Y con el mismo ADN de esa cultura del pelotazo, incrustado tanto en lo político como en lo social, se han gestionado los problemas medioambientales y el progresivo deterioro del Mar Menor, dejando hacer y esperando a que milagrosamente se autoregulara por sí solo, como suponen que hacen sus grandes referentes en todos los sentidos: los mercados. Aún hoy, a pesar de lo que nos quieran hacer creer con el habitual greenwashing al que se ven obligados por una u otra causa, sigue habiendo un autocomplaciente desprecio e ignorancia hacia el mundo natural en los círculos empresariales y políticos más conservadores.
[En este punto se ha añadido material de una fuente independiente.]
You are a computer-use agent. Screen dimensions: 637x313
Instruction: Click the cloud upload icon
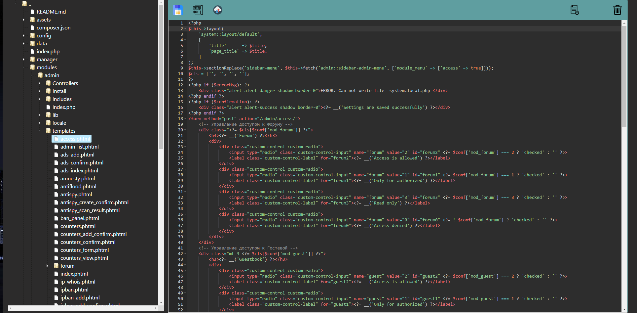(x=217, y=10)
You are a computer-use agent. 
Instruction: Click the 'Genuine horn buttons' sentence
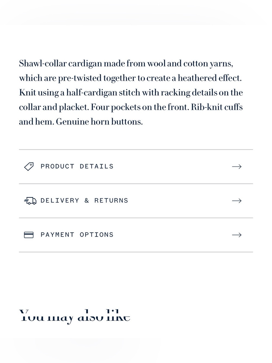99,121
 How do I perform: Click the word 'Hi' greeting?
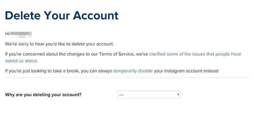coord(7,34)
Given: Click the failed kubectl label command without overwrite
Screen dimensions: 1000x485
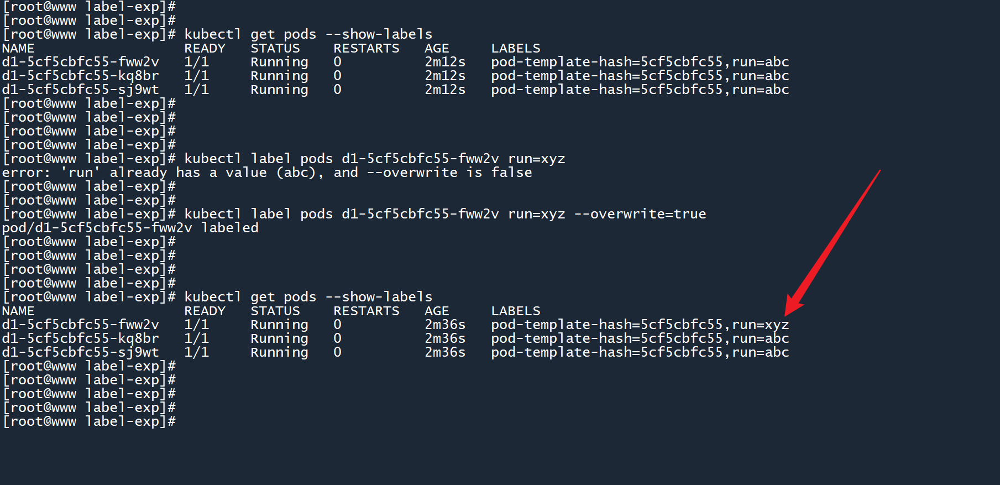Looking at the screenshot, I should pos(374,159).
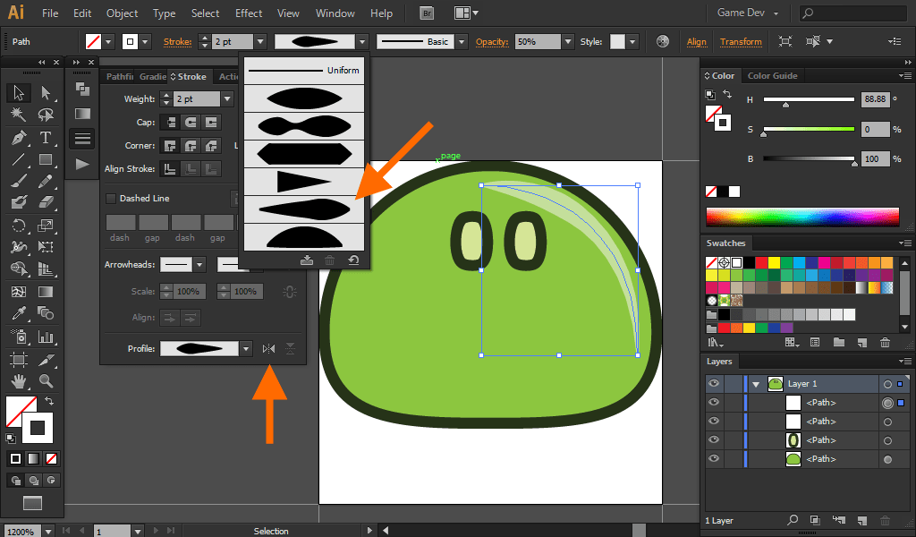This screenshot has width=916, height=537.
Task: Select the Direct Selection tool
Action: pyautogui.click(x=46, y=92)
La catástrofe del Mar Menor no es algo episódico o fortuito; la han provocado en gran medida los vertidos, nitratos y otros contaminantes de la agroindustria, pero se ha generado también, en última instancia, por esta prolongada forma de ser y de hacer, esta cultura del pelotazo ampliamente asumida. Porque aún siendo su ecocidio un asunto gravísimo, casi terminal, el historial 'delictivo' en lo medioambiental ya venía siendo muy amplio y muy grave: el brutal desarrollo urbanístico con las esperadas consecuencias de todo tipo, la bahía de Portmán, la Sierra Minera –hay que pasearla para darse cuenta de la envergadura del destrozo, casi del ensañamiento–, el problema siempre aplazado de las riadas y arrastres mineros del Llano del Beal, la peligrosa contaminación de los terrenos del Hondón, las balsas de residuos industriales en los antiguos terrenos de la Española del Zinc, los bajos niveles de calidad del aire en la zona este de Cartagena, la contaminación de la Aljorra, el olor insoportable de los cada vez más frecuentes abonados del campo, etc, etc.Y todas esas barbaridades han sucedido y siguen sucediendo en una comarca asombrosamente reducida de no más de 40x40 km. Sigo escribiendo conteniendo la rabia.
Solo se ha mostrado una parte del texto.